Not a single hospital is fully functioning in the Gaza Strip after months of relentless Israeli bombing, and medical workers have been forced to treat airstrike victims and other patients in overwhelmed facilities without necessary equipment and medications, including
anesthesia.
As Israel's blockade leaves the occupied territory's population without sufficient access to clean water and other essentials, infectious diseases have been spreading rapidly as the health crisis spirals out of control, starvation proliferates, and the death toll mounts.
"Systematic attacks on healthcare by Israeli forces are exacerbating the worst humanitarian crisis ever seen in Gaza," MAP said Wednesday. "More than 37,000 Palestinians have been killed and at least 86,000 injured since Israel's assault began, with an estimated 10,000 still trapped under rubble, most presumed dead. Instead of being able to safely provide medical care for those in urgent need, Palestinian healthcare workers have themselves come under both indiscriminate and apparent targeted attack by the Israeli military."
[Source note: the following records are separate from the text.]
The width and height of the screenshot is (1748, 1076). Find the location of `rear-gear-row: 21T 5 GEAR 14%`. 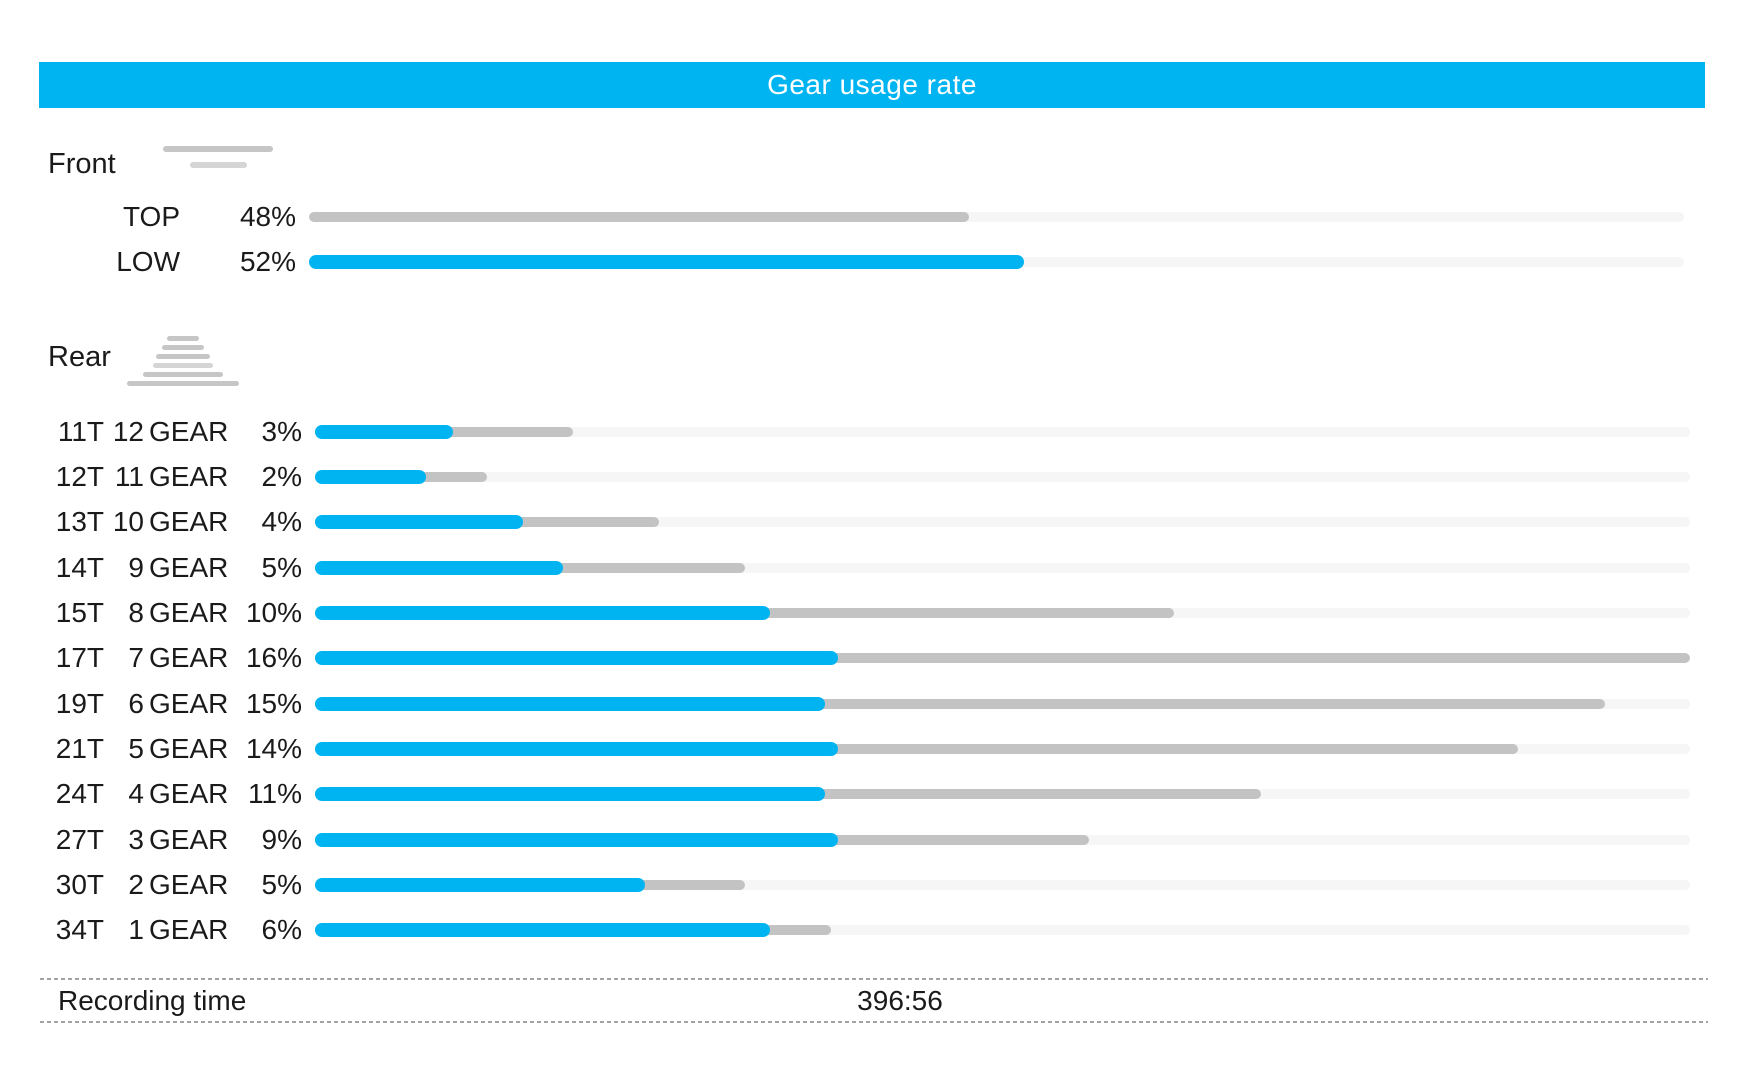

rear-gear-row: 21T 5 GEAR 14% is located at coordinates (865, 748).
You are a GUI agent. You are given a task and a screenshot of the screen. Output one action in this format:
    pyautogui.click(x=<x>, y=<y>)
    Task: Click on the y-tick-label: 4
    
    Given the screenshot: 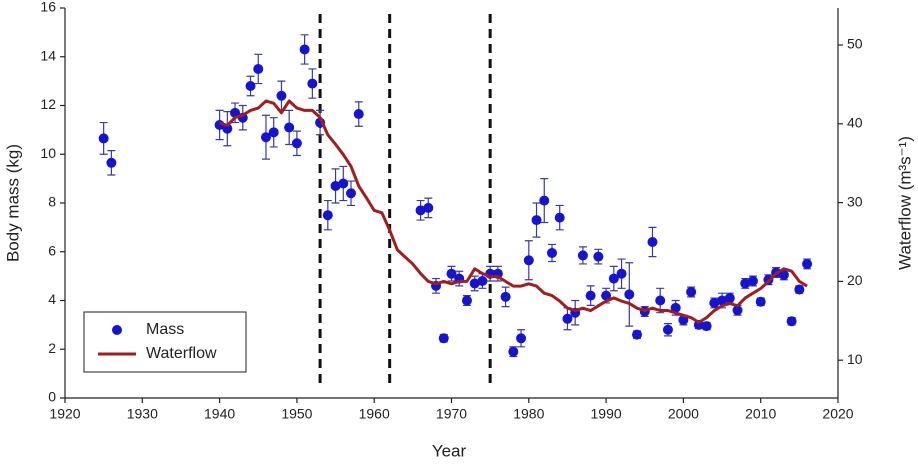 What is the action you would take?
    pyautogui.click(x=52, y=299)
    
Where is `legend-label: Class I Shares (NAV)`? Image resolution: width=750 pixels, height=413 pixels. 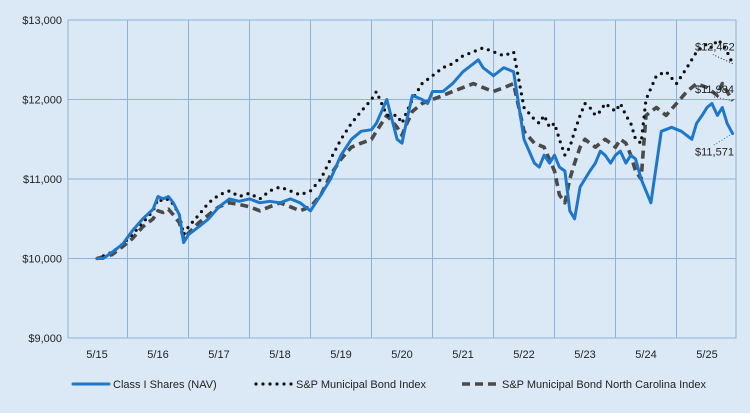
legend-label: Class I Shares (NAV) is located at coordinates (165, 385).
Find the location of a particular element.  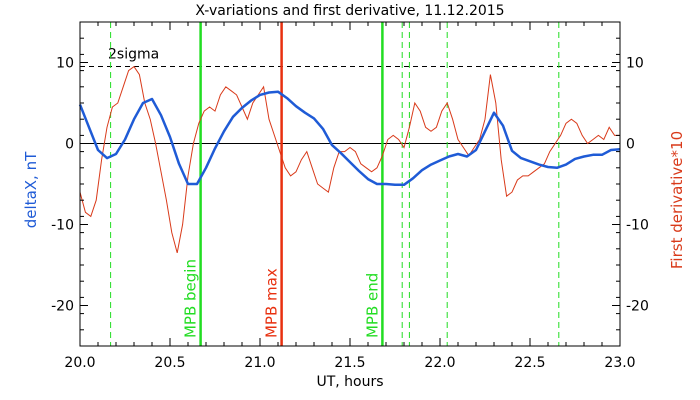

y-tick-label-right-3: -20 is located at coordinates (638, 307).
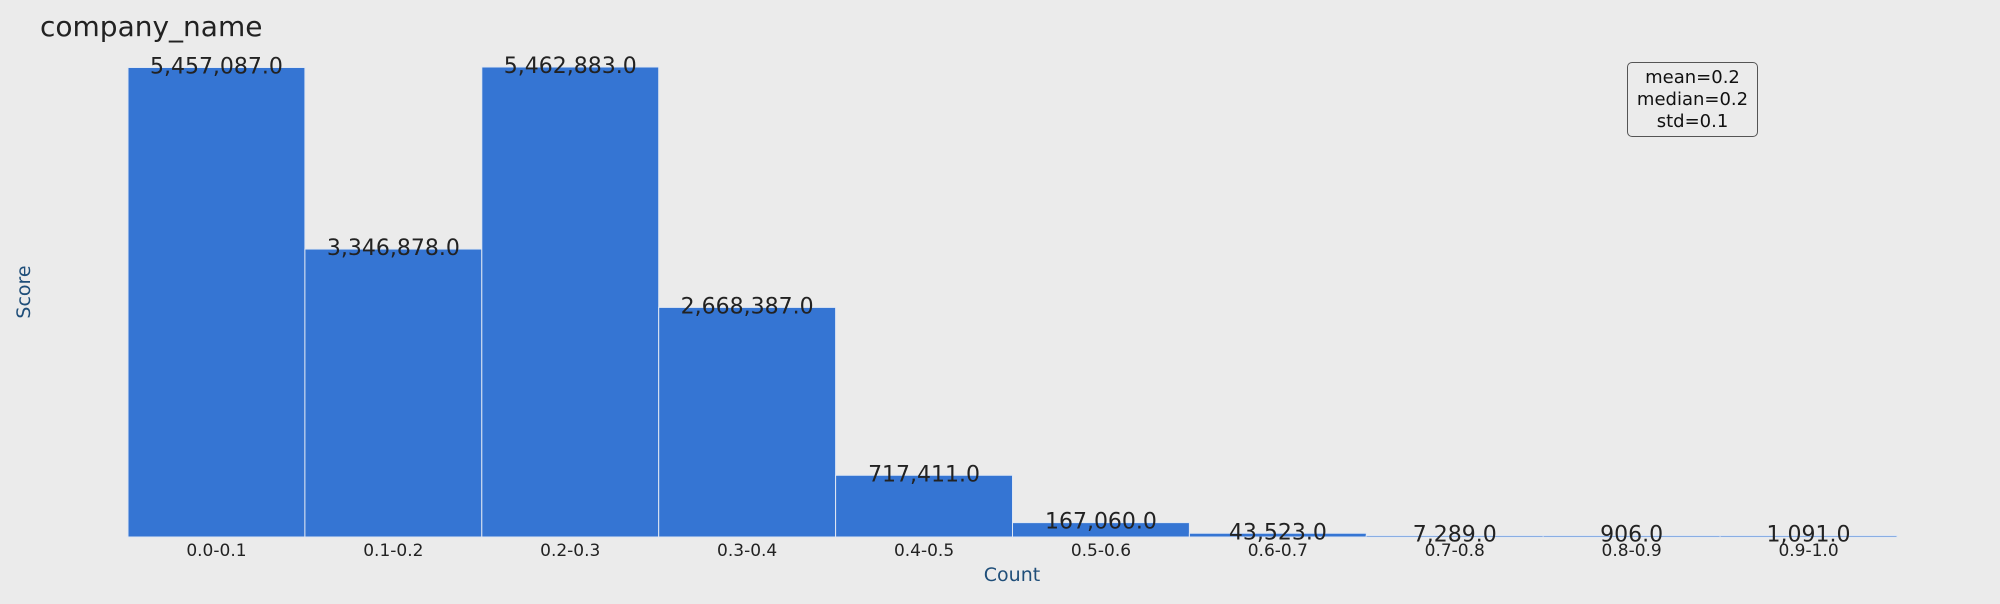 Image resolution: width=2000 pixels, height=604 pixels. Describe the element at coordinates (1692, 121) in the screenshot. I see `stats-std: std=0.1` at that location.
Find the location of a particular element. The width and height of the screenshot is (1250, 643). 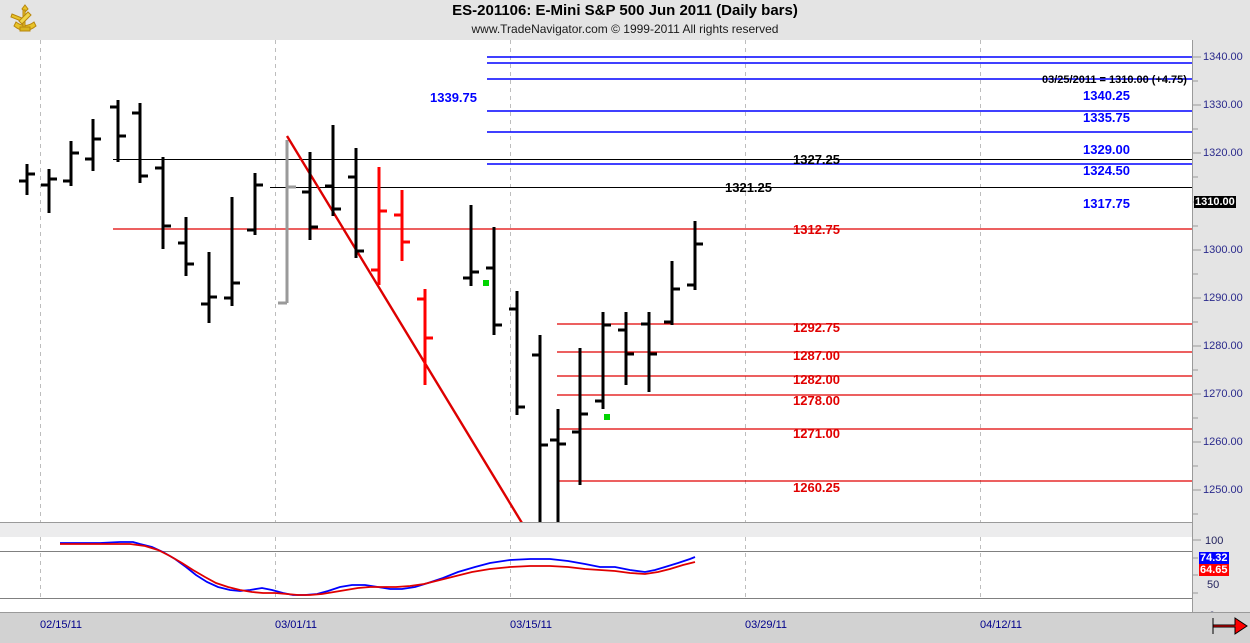

date-tick-0: 02/15/11 is located at coordinates (62, 625).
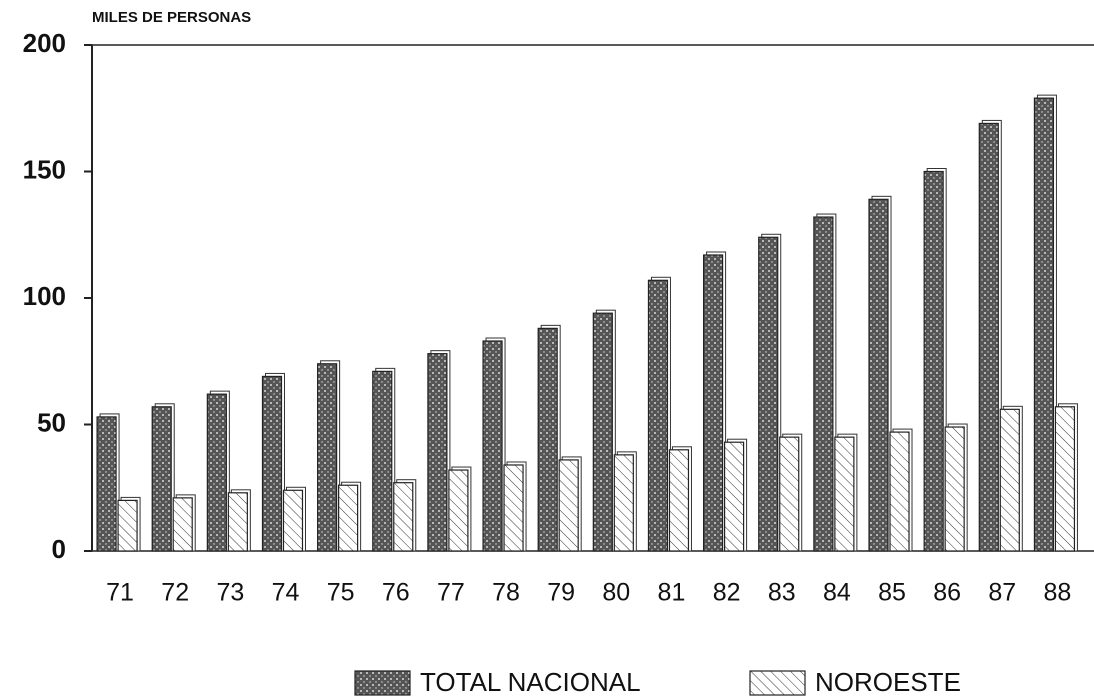 The height and width of the screenshot is (698, 1094). Describe the element at coordinates (175, 593) in the screenshot. I see `x-tick-label: 72` at that location.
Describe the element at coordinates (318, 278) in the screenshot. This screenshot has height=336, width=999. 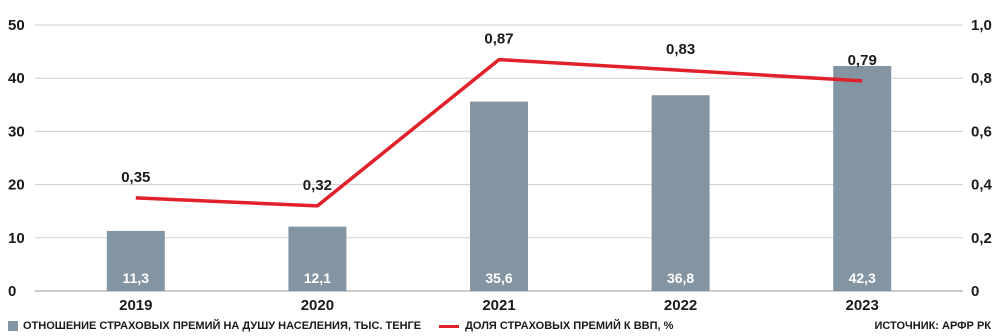
I see `bar-value-label: 12,1` at that location.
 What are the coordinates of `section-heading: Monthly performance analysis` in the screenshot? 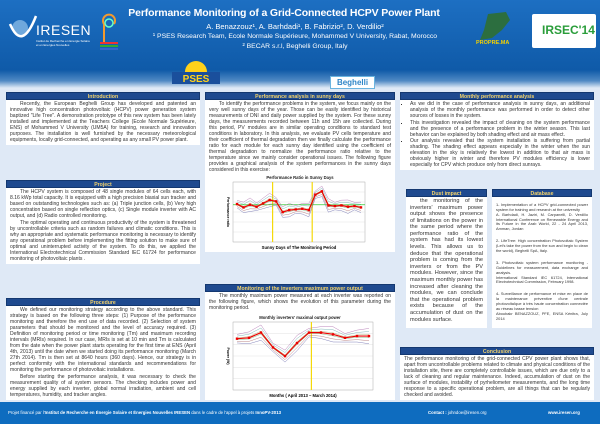 It's located at (497, 96).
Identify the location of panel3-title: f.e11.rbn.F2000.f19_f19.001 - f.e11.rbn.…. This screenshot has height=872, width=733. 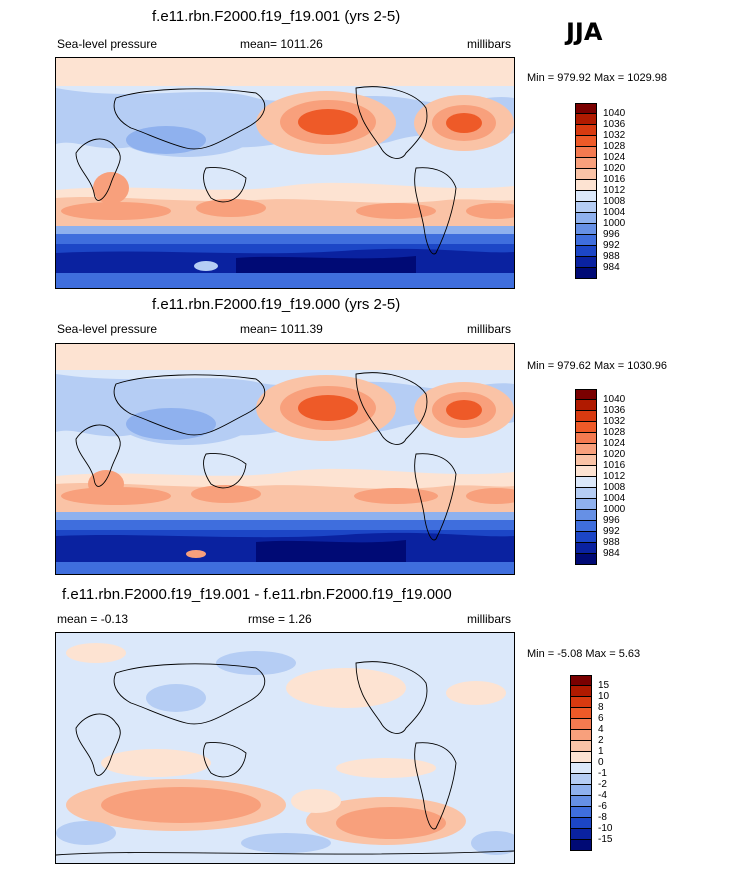
(257, 594).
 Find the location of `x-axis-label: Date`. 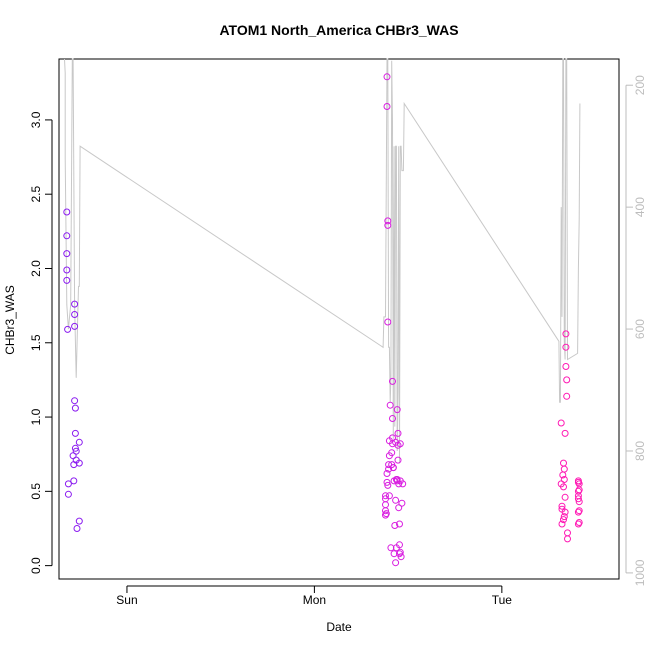

x-axis-label: Date is located at coordinates (339, 627).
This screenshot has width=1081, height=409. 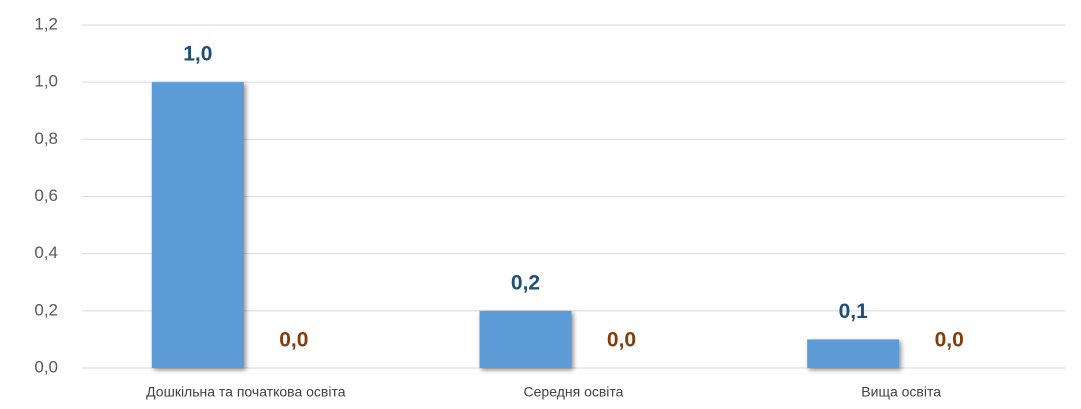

Tanya Haj-Hassan, a doctor who volunteered in a hospital with MAP earlier this year, said that "Palestinian healthcare workers have told me that when they leave the hospital, civilians give them civilian clothing because wearing scrubs is putting a target sticker on their back."
"This is how systematically healthcare has been targeted in Gaza," Haj-Hassan added.
Haider Al-Qudra, executive director of the Palestine Red Crescent Society (PRCS) in Gaza, told MAP that "as long as the international community does not take any measures against Israeli forces that continue to violate international humanitarian law, we will lose more personnel working to meet the health and humanitarian needs of citizens on the frontline."
"Because of this systematic targeting from Israeli forces," said Al-Qudra, "34 PRCS staff have lost their lives, most of them emergency medical services staff, including 19 while they tried to respond to emergency calls from citizens."